Bien que la station soit axée sur le développement durable, M. Brun admet que des bouteilles spéciales sont expédiées par avion si nécessaire. « Nous recevons parfois des demandes folles en matière de vin », a-t-il déclaré. Par exemple, lorsque nous nous sommes rendus sur place au début du mois d’avril, M. Brun avait épuisé sa réserve de haute saison (l’hiver dans l’hémisphère nord) de champagnes Pétrus et Krug à vignoble unique, ainsi que de vins du fabuleux Domaine de la Romanée-Conti, ayant vendu 10 bouteilles de DRC au cours du seul mois de février. « Une fois, j’ai vendu une bouteille de leur La Tâche à 23h30 à un couple », m’a raconté Brun. « L’homme m’a demandé d’apporter un deuxième verre et il s’est avéré que ce n’était pas pour sa femme mais pour moi ! C’est assez rare qu’un somm soit invité à boire de la Tâche. Il était français ».
Brun est originaire de Provence et son parcours professionnel serpente à travers la France, la Nouvelle-Zélande, Los Angeles et, juste avant les Maldives, un brise-glace de luxe en Antarctique, où son problème était de rendre le vin suffisamment chaud. « La cave à vin est toujours au centre d’un navire pour éviter de secouer les sédiments dans les bouteilles », explique-t-il alors que nous sommes assis sous des palmiers au bord de l’océan Indien.
Sur le navire brise-glace, sans doute pour des raisons d’espace, il était limité à 240 vins différents, mais dans ses cinq caves à Fushi, il possède environ 40 000 bouteilles de 1 100 vins différents – bien que la soif de ses invités soit telle qu’il en manque toujours. « Nous avons aussi des vins très spéciaux qui ne sont pas répertoriés.

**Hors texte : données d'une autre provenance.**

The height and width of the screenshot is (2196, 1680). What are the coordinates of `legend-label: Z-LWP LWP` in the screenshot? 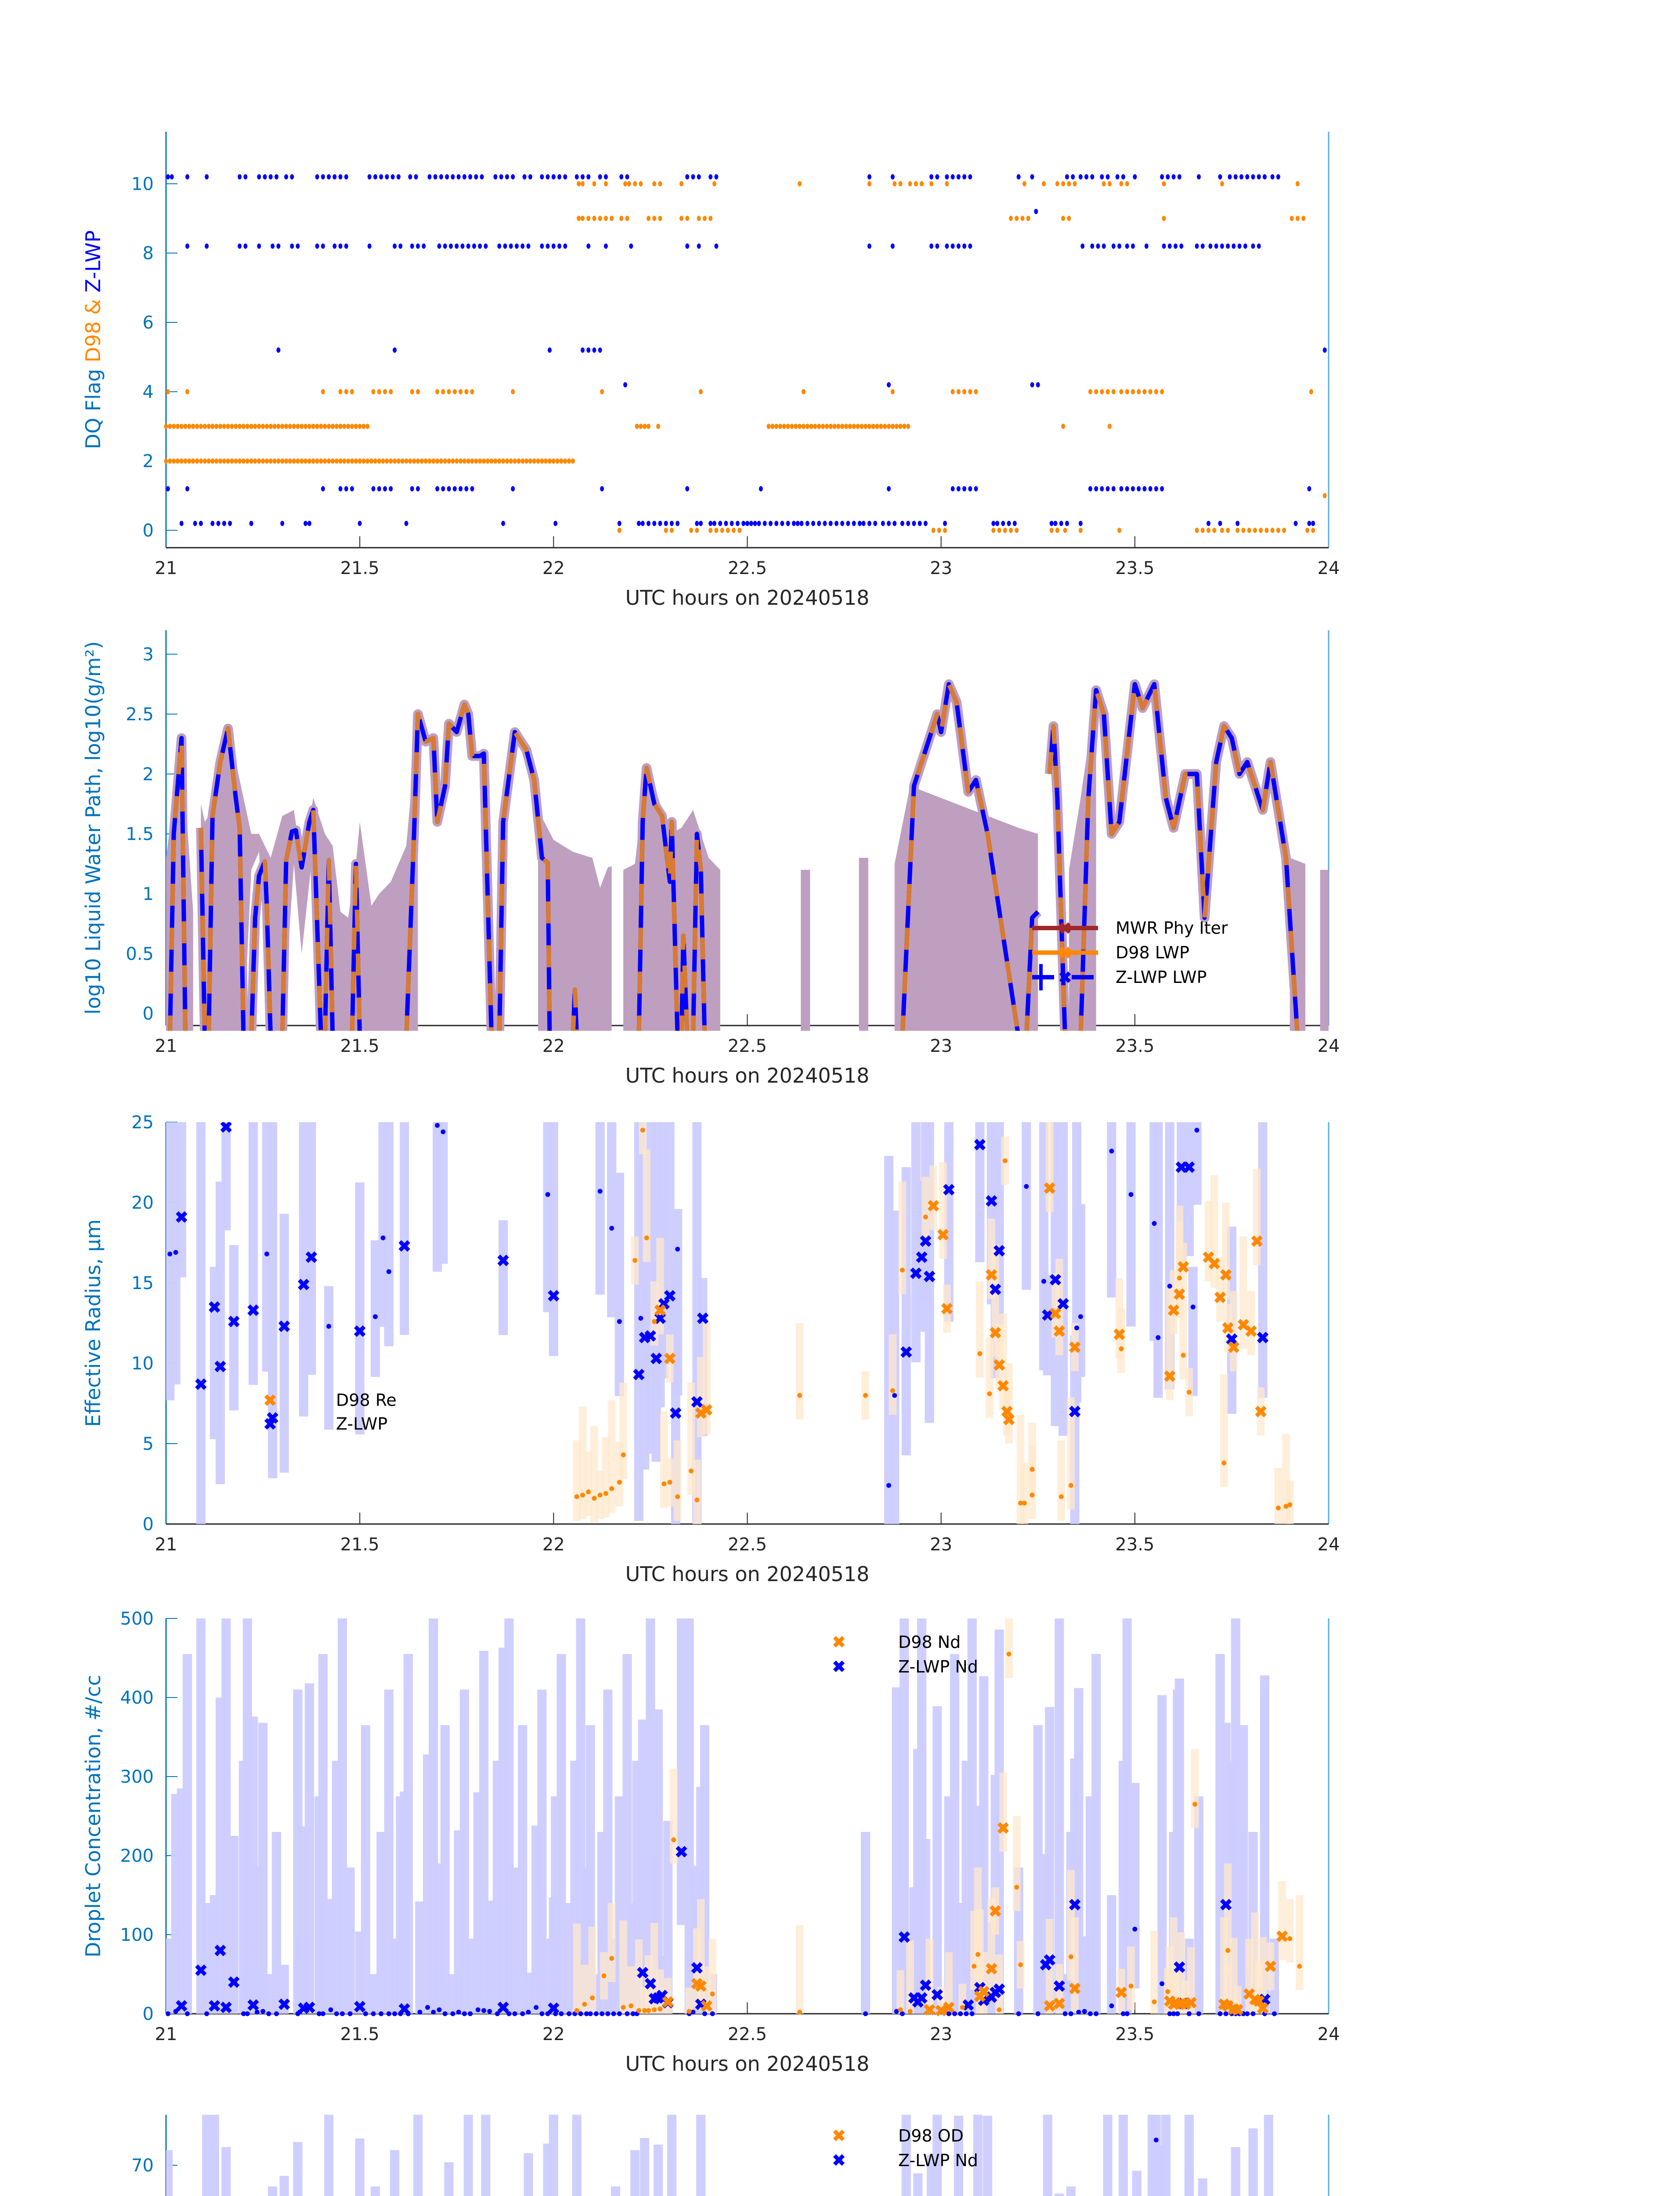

Nous ne voulons pas que les gens commandent des vins rares simplement parce qu’ils peuvent se les offrir. »
Il est évident que j’ai dû avoir l’air terriblement gauche en scrutant les détails de la carte des vins à la recherche des (relatives) bonnes affaires. Brun affirme qu’il connaît si bien les goûts de ses clients et le contenu de ses caves que, dans 90 % des cas, il ne leur montre même pas la liste mais leur fait des suggestions précises. Certains clients viennent depuis 1995, date d’ouverture de l’établissement (il est arrivé en 2013).

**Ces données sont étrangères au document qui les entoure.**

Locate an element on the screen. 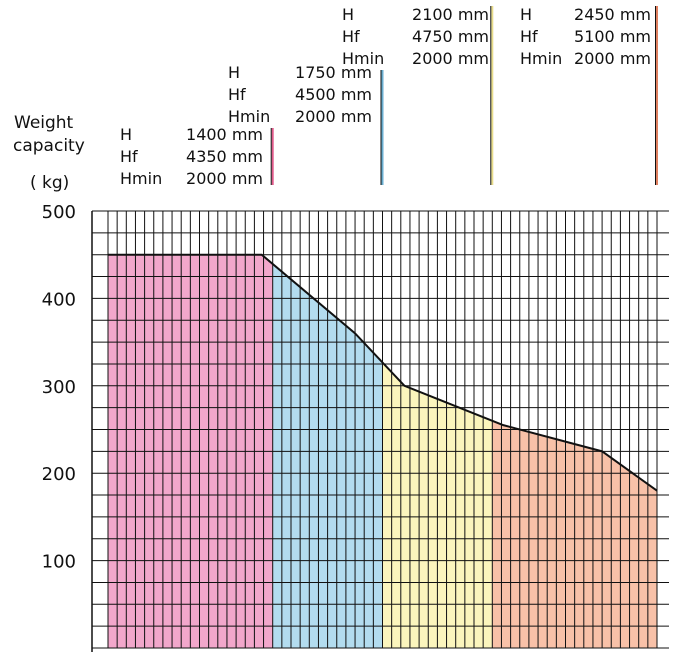  y-tick-label-200: 200 is located at coordinates (59, 474).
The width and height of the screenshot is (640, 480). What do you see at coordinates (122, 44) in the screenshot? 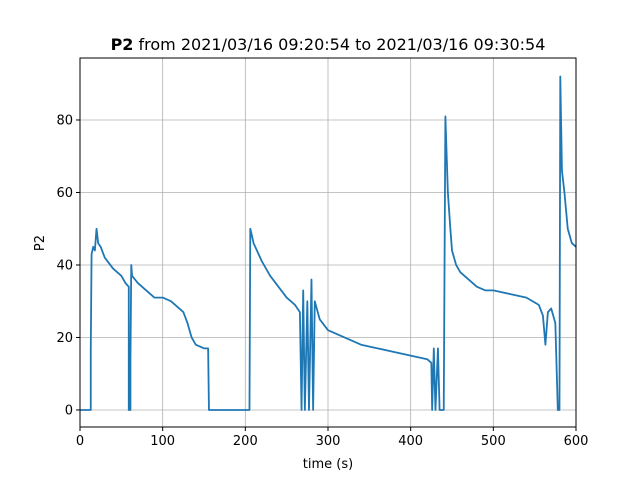
I see `title-bold: P2` at bounding box center [122, 44].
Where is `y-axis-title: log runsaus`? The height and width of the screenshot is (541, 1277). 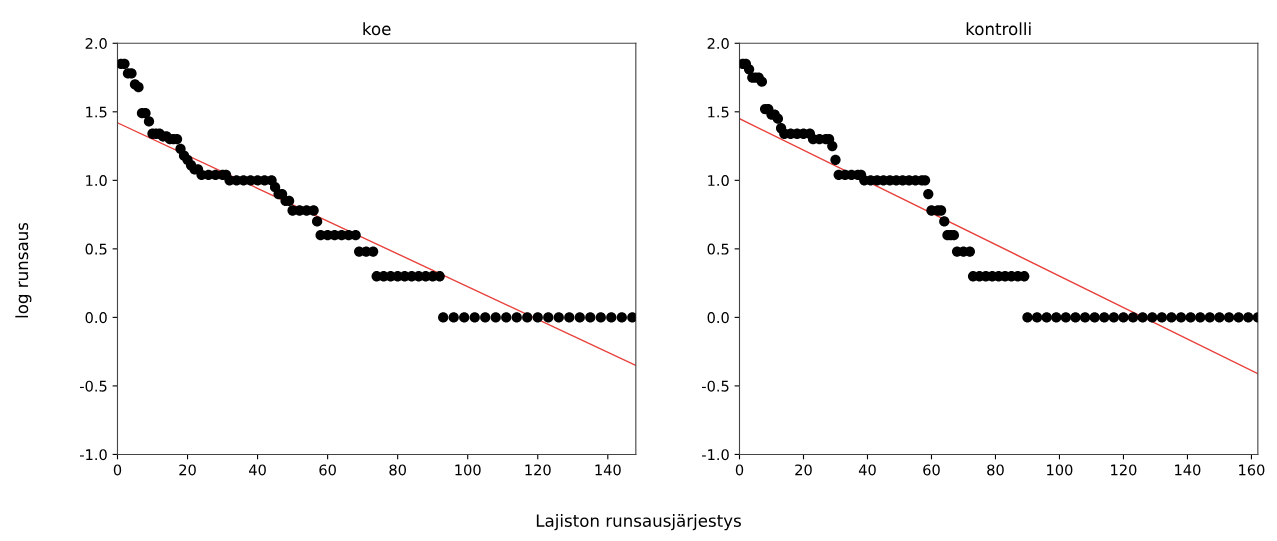 y-axis-title: log runsaus is located at coordinates (24, 270).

Environ la moitié des clients sont des clients réguliers et beaucoup d’entre eux viennent plusieurs fois par an. Il regarde quels invités sont attendus et commande ou met de côté des vins spécifiques en conséquence. « Ensuite, je peux leur constituer une petite cave et l’envoyer dans leur villa pour l’apéritif ou le déjeuner. »

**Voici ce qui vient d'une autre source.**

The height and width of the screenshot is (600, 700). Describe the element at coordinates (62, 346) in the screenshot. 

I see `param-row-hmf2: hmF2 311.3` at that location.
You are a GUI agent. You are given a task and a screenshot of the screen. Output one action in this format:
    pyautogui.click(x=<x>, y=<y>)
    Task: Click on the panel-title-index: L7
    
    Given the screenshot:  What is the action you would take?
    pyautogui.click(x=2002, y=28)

J’ai dit qu’il avait l’air d’avoir besoin d’un programme informatique pour faire tout ça, mais non. « Tout est là », a-t-il dit avec fierté, en se tapant la tête. « Quand je regarde chaque matin ce qui a été vendu la veille, je peux vous dire qui a bu quoi. » (Moins de 200 dollars ? Ce radin d’écrivain du vin sans doute.)
Avec 30 nationalités différentes en visite, Brun doit rester à l’affût des préférences et des budgets variables. Selon lui, « les Russes ne dépensent rien ou tout, comme les Chinois. Certains Britanniques dépensent maintenant une fortune ». (Un indice économique entre les Maldives et le Royaume-Uni ?) De nombreuses familles ont apparemment fermé les portes de la station. Et, « beaucoup de Russes ont annulé en avril ».
Les Maldives sont les plus proches du Sri Lanka et de l’Inde, et la plupart des plats qui y sont servis sont généreusement épicés.